So, like I do from time to time, I was checking out the blogs I have linked to and I’m excited that Annie has updated, because she has a creative blog like mine, and I read:

Kay, this idea came from reading a post written by my friend Brianna at http://lucidwaking.net/. She’s a really awesome writer and I liked her story so I wrote one similar from a different point of view. So, I give her full credit and hope she will not be mad at me.

Why would I be mad? It’s awesome someone liked my work well enough to write something to go with it. And so, with her permission, I have republished her work. (She’s talking about this post)

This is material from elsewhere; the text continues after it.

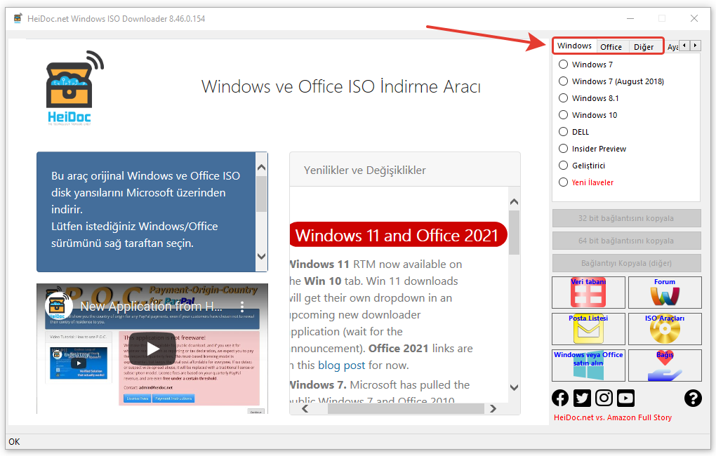Open the Veri tabanı database icon
The image size is (716, 456).
click(x=588, y=293)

    The girl entered the room with her head held high. She wore a beautiful off the shoulder dress and heals that clacked with every turn. Her hair was done up in intricate rings and lips shown red. But, despite the careful hours of primping, no one turned when she entered the room. There was no hush of awe when she descended a staircase, no rush of young men eager to make her acquaintance. She was not beautiful. Her nose was too big and her lips too thin. She wasn’t even pretty. The girl watched her fiance turn away at her entrance, watched him duck behind a nearby pillar. Let him go. She thought cynically; let him have one last fling. What do I care if he can’t stand to dance with me, he will still marry me. He needs the money and the title. Let him go. He would come to terms with her face, as she had, long ago. He would learn to stifle the instinct of disgust, stifle it until it no longer existed; as she had learned through long years of pain. She may not be beautiful, but she was stunning. The girl watched her fiance from the corner of her eye as she drifted across the dance floor. She watched him skulk in the shadows until he disappeared out of the door. He was dancing with the dark haired beauty. She knew it in an instant as if she was there watching. The girl closed her eyes and danced with her fiance while he stared at her with eyes full of admiration. She moved through the steps, wrapped in the day dream until the song ended. She blinked in the sudden light and moved to the door. Silently, the girl watched as a man and a dark haired beauty climbed off the patio and disappeared into the night. She felt a single tear role down her powdered cheek as the two figures vanished together. For once, just once, she wished she could be beautiful. Finally, the ugly girl wiped her cheek and returned to the party. For, the woman might be a beauty, but she was the bride.

Read the Captions

           Bold and black the letters on the newspaper headline struck her heart like an arrow: “Wife kills husband and refuses to explain.” She stopped and shakily picked up the paper. The picture on the front was a fuzzy black and white picture of a woman being escorted away by the police. She was dressed in a business suit and appeared to have light color hair in layers. She was staring straight ahead at the open door of the police car. The woman in the paper looked just like her in the other pictures. She put the paper down and tried to walk away.
           “I know what you did,” the note had said and its words rung true in her head, now. “And I’ll give you one last chance to change or I’ll make sure you can never do it again.”
           The cause was only a small side affair that had lasted a couple months, and she honestly had no idea he was married. She should have known, though. Before he told her about his marriage, she would imagine herself being Mrs. Hartland, wife of the most famous undefeated lawyer in the country. Then after three months, he broke the news to her and only a little time after that, the notes started pouring into her mailbox. Then, they were small pieces of paper tucked into her car door, post-its on her desk and emails that had the identical address to a very good friend of hers. She had lived her life in fear of the worst until she saw the headlines and surprisingly now that she thought about the situation, the pit in her stomach started to lighten. She had thought her life was on the line, but now she realized she wasn’t in danger of being killed; Mrs. Harland was referring to her husband’s life. She had a strangely ghastly thought that she would do it again if she knew what her options were. Heck, she thought with disdain, if I knew he was going to get killed for this affair why should that concern me? She stopped in shock at her macabre thoughts and walked into the park. She sat down on a bench with a shudder and pulled a novel out of her purse, trying to calm herself down.
           Someone was watching her from the roof of the nearest building. The red dot on the top of her head flashed briefly before he pulled it. His shot rang true and he quickly crouched down below the edge of the building’s roof as people’s screams and yells could be heard from the park. He crawled back to the door and ran down the stairs to his apartment two flights down. He picked up the paper from the table and tossed it into the garbage can. “Poor dear,” he thought with a smile. “She didn’t read the caption; it wasn’t Mrs. Hartland being arrested it was Mrs. Cohn.”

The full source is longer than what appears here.